The Danish FSA has approved Danske Bank's CRD application
Please see the company announcement regarding the approval.
On November 26, Danske Bank received the Danish FSA’s approval to apply the most advanced internal ratings-based approach (IRB Advanced) to calculate credit risk when determining the Group’s solvency.
The application was considered by the Financial Business Council at a meeting on 12 November, and the Bank subsequently received an overall approval to use the new rules from 1 January 2008. There will be a two-year transition period until the new rules take full effect on 1 January 2010 in accordance with the general CRD rules.
Why has the Bank decided to apply the internal ratings-based approach?
The approval means that there will be a much better correlation between the risk models for business management and performance measurement that the Bank has been using since 1999 and the models used to calculate its regulatory capital requirement.
Under the current capital adequacy rules, the risk-weighting of an exposure was calculated using only a few very general factors. Under the new CRD rules, the risk weighting of a loan is calculated using a number of factors, for instance the customer’s rating, the maturity and the collateral provided. This ensures that there will be a much higher correlation between the risk the Bank undertakes and the capital it must set aside to cover the risk.
Applying the IRB approach to the financial results for the first nine months of 2007 would reduce the risk-weighted assets under Pillar I based on TTC parameters by 27% and based on PIT parameters by almost 40%.
The decline is due to the high quality of the credit portfolio, including the substantial portfolio of mortgage credit loans. Owing to the transitional provisions of the CRD, only 10 per cent will have effect in 2008.
What is not covered by the IRB?
The approval covers the Danske Bank Group’s exposure to institutions and corporate and retail customers with the exception of the loan portfolios of Northern Bank, National Irish Bank and Sampo Bank. 84% of the loan portfolio of the Danske Bank Group will be covered by the internal ratings-based approach from 1 January 2008, calculated on the basis of the financial results for the first nine months of 2007.

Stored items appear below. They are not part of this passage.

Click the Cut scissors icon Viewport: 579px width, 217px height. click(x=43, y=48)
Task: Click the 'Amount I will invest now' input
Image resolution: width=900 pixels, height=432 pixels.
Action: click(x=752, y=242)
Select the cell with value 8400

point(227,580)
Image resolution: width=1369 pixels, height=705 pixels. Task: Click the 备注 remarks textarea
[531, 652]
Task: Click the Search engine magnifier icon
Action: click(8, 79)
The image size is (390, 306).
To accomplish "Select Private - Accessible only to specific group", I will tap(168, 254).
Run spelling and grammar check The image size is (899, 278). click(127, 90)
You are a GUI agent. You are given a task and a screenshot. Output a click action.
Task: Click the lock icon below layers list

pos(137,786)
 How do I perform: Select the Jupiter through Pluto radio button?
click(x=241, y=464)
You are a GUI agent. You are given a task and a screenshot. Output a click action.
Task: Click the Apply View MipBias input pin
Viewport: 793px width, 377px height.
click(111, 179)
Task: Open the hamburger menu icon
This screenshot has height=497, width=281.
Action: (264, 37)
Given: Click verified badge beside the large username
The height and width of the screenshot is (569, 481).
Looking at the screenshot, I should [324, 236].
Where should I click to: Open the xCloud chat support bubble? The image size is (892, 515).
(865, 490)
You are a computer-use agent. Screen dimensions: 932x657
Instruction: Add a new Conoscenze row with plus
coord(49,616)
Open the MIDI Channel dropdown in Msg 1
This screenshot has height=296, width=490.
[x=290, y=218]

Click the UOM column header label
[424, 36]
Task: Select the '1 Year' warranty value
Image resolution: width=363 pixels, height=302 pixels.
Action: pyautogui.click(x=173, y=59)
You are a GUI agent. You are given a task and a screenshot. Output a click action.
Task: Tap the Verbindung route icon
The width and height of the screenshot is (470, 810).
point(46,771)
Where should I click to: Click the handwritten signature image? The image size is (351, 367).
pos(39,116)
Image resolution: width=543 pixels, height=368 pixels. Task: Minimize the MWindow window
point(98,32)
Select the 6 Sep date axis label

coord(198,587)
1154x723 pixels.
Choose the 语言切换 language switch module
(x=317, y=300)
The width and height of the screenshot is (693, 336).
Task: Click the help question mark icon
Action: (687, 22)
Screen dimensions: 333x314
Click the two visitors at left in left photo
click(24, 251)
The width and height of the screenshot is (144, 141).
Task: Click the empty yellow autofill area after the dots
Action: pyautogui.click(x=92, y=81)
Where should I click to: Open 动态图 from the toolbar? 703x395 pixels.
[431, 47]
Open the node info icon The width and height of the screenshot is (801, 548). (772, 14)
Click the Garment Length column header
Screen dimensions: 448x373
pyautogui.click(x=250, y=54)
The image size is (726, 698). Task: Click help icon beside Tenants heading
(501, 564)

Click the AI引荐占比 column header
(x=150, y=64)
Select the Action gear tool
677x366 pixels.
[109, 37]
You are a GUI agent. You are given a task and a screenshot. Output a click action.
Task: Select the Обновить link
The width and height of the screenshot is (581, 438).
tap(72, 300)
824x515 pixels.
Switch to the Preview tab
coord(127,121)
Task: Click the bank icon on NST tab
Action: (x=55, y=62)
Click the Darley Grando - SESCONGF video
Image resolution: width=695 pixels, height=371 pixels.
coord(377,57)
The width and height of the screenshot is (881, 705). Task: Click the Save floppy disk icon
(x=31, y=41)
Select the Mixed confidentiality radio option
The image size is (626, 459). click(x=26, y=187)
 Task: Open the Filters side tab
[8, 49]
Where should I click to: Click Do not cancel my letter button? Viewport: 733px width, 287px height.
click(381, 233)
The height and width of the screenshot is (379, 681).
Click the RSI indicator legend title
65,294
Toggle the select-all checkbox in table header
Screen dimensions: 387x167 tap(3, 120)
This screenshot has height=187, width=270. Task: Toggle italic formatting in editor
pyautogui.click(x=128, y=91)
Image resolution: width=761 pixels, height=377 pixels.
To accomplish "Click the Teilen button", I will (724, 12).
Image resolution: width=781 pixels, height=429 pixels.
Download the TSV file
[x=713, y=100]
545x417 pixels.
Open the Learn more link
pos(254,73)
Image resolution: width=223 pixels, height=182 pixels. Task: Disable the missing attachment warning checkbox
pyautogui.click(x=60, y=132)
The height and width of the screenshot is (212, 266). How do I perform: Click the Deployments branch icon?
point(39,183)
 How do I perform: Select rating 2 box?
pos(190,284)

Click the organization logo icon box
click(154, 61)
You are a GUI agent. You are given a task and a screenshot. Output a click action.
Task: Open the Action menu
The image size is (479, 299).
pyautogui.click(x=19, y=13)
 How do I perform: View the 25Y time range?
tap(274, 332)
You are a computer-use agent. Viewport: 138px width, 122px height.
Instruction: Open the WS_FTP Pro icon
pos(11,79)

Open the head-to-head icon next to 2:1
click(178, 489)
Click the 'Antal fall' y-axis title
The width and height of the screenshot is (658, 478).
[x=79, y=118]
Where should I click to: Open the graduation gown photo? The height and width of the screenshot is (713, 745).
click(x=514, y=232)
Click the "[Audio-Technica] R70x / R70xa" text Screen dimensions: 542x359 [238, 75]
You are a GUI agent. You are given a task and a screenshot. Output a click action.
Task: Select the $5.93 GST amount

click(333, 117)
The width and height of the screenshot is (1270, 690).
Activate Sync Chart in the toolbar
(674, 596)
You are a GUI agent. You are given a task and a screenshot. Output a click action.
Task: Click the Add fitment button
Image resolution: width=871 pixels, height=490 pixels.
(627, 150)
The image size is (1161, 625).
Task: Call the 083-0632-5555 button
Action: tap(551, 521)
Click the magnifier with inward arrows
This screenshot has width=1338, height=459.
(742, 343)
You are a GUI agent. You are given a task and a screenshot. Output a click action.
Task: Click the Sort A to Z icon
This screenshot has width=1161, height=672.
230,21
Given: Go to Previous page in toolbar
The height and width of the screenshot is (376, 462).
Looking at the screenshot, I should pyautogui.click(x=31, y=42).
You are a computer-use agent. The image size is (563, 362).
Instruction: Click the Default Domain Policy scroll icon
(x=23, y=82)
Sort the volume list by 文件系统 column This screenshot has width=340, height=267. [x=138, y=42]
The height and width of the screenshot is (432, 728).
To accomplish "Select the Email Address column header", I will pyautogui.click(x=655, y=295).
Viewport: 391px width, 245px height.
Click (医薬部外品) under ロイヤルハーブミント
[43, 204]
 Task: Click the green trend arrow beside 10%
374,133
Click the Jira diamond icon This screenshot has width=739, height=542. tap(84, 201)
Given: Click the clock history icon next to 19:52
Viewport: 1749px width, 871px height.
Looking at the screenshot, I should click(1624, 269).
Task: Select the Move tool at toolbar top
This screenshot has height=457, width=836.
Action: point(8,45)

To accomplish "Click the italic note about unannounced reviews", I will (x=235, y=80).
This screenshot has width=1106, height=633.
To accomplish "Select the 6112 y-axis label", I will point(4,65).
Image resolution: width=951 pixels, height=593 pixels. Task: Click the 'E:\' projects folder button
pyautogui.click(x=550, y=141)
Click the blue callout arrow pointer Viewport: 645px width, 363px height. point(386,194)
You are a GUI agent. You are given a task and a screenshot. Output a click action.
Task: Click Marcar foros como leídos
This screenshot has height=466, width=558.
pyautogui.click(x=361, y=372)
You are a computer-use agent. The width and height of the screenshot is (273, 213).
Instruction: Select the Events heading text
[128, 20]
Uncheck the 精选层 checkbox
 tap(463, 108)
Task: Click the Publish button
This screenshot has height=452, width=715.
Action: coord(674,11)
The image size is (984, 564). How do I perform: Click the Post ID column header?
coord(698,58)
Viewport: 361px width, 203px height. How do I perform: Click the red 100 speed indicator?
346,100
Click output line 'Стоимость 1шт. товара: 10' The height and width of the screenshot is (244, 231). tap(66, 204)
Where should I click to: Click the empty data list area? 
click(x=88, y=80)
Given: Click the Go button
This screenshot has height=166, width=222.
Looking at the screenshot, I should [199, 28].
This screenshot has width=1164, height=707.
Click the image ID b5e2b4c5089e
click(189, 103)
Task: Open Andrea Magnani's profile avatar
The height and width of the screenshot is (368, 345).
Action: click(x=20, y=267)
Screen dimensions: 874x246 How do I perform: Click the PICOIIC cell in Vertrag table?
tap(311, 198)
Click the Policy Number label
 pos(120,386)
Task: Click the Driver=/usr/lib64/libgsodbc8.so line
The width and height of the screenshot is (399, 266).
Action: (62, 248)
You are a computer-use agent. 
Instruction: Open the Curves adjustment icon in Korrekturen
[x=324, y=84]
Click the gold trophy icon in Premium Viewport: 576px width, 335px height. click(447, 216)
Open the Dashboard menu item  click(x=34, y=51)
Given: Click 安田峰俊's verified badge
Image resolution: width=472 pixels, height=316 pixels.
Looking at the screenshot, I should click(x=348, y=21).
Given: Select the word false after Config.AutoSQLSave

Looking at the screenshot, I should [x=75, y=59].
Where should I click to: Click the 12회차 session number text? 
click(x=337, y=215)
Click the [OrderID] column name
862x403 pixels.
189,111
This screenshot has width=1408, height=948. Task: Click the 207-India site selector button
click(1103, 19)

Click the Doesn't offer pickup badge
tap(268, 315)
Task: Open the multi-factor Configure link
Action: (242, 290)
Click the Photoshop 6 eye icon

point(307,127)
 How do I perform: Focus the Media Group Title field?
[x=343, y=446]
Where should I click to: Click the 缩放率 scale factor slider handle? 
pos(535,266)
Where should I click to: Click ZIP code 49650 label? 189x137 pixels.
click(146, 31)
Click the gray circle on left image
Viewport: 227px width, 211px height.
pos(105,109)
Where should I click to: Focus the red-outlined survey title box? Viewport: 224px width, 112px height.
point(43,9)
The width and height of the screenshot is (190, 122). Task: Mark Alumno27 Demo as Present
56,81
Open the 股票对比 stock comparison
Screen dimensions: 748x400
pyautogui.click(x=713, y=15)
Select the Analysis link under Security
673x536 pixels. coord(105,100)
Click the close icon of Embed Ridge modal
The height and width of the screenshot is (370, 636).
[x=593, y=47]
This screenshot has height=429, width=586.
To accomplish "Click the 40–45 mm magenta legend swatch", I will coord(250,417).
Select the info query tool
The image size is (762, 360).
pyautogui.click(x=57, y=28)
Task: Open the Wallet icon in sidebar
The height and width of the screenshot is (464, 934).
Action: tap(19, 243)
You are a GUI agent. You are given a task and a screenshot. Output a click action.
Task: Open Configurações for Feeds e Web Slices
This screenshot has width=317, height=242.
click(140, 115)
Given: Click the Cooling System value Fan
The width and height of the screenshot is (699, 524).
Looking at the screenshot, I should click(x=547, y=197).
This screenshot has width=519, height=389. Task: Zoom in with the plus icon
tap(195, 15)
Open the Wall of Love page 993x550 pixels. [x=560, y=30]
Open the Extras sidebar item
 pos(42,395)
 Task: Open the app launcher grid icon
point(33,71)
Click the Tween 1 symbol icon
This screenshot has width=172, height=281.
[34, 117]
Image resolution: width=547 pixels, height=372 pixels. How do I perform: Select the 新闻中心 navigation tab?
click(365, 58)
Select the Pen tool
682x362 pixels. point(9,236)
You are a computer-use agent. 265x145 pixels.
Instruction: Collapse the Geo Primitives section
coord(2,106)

The remaining 16% will be covered either by permanent exemptions (for instance the exposure classes “public counterparties” and “equities”) or by roll-out plans (for instance the portfolios of Northern Bank, National Irish Bank and Sampo Bank).
The Group’s shared IT platform has been an important factor for the implementation of CRD. The loan portfolios of Northern Bank and National Irish Bank have been migrated to the Bank’s central IT platform and a similar conversion is planned for Sampo Bank for Easter 2008. Consequently, these portfolios will not meet the CRD requirements, for instance, for use and historical data, until a later time.
Market risk and operational risk
Apart from the rules on credit risk, the CRD rules allow the use of internal methods to calculate both market risk and operational risk.
Danske Bank applies the most advanced method to calculate risk-weighted assets for market risk on group basis. In April 2007, the Danish FSA approved the Group’s new and updated Value-at-Risk model (VaR model).
The Danske Bank Group does not yet use internal models to calculate operational risk, but has chosen to apply the standardised approach (the medium-level method).